Plus tard vous êtes devenu maître de conférence en civilisation américaine.
D’abord assistant, puis maitre-assistant, puis maître de conférence. A partir de 1968, je suis entré à l’université pour enseigner le cinéma et la civilisation américaine. D’abord à Vincennes, puis à Charles V, où je suis resté trente ans. Je n’ai jamais été prof, je suis resté maître de conférence pour garder ma liberté d’avoir d’autres activités.
Quel genre d’enseignant en cinéma étiez-vous ?
J’organisais des projections sur grand écran à Jussieu, il y avait aussi des lectures. Je crois que j’étais assez populaire, c’était très vivant et enrichissant pour moi aussi.
J’ai lu votre livre, Une vie de cinéma*, et j’apprécie comme vous les cinéastes que vous avez défendus.
J’ai publié depuis un livre sur les Dardenne, et un livre sur Andreï Kontchalovski qui me tient beaucoup à cœur. C’est un cinéaste qui m’a beaucoup marqué. Les gens se rendent compte aujourd’hui que c’est un cinéaste très important.
Quels sont les cinéastes qui vous ont le plus marqué ?

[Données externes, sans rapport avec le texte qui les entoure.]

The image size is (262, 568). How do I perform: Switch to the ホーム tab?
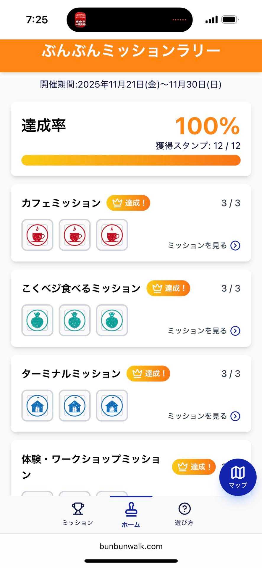click(x=131, y=515)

Au départ, j’ai fait des livres sur les cinéastes sur lesquels il n’y avait rien. Ça ne m’intéressait pas de faire le 72e livre sur Hitchcock ou sur Renoir. Je voulais faire le premier ou le second livre sur des cinéastes. Sur Kazan, il n’y avait qu’un livre en France. Et quasiment rien sur Losey, Rosi, Kubrick, Schatzberg, Jane Campion… Ce qui m’intéressait au départ était de réparer une injustice. Kubrick en 1980, on ne voyait pas les rapports entre ses films. C’était un défi pour moi de montrer qu’il y avait, au contraire, une continuité. Dans la préface de mon livre sur Kontchalovski, j’ai cité un philosophe anglais d’origine russe, Isaac Berlin, un juif russe qui a vécu en Angleterre, un philosophe exceptionnel, très critique sur le monde occidental, qui fait une distinction en citant un auteur de l’antiquité qui distinguait deux types d’artistes : les renards et les hérissons. Les hérissons sont des gens qui suivent une ligne fixe, qui font toujours un peu la même œuvre même si ce sont de grands artistes (il citait par exemple Poussin, Cézanne), et les autres les renards, qui changent tout le temps, qui sont indiscernables. Dostoïevski est un hérisson, mais Tolstoï est plutôt un renard. J’ai appliqué ça au cinéma. Les hérissons ce sont Bresson, Pialat, Godard… et les renards, ce sont Kubrick, Boorman, Kontchalovski, qui changent tout le temps de registre. J’admire beaucoup les hérissons, mais j’ai plus envie de m’intéresser aux renards, car ils sont plus difficiles à cerner. Les critiques aiment beaucoup les hérissons, c’est plus pratique, on répète les mêmes choses pour tous les films.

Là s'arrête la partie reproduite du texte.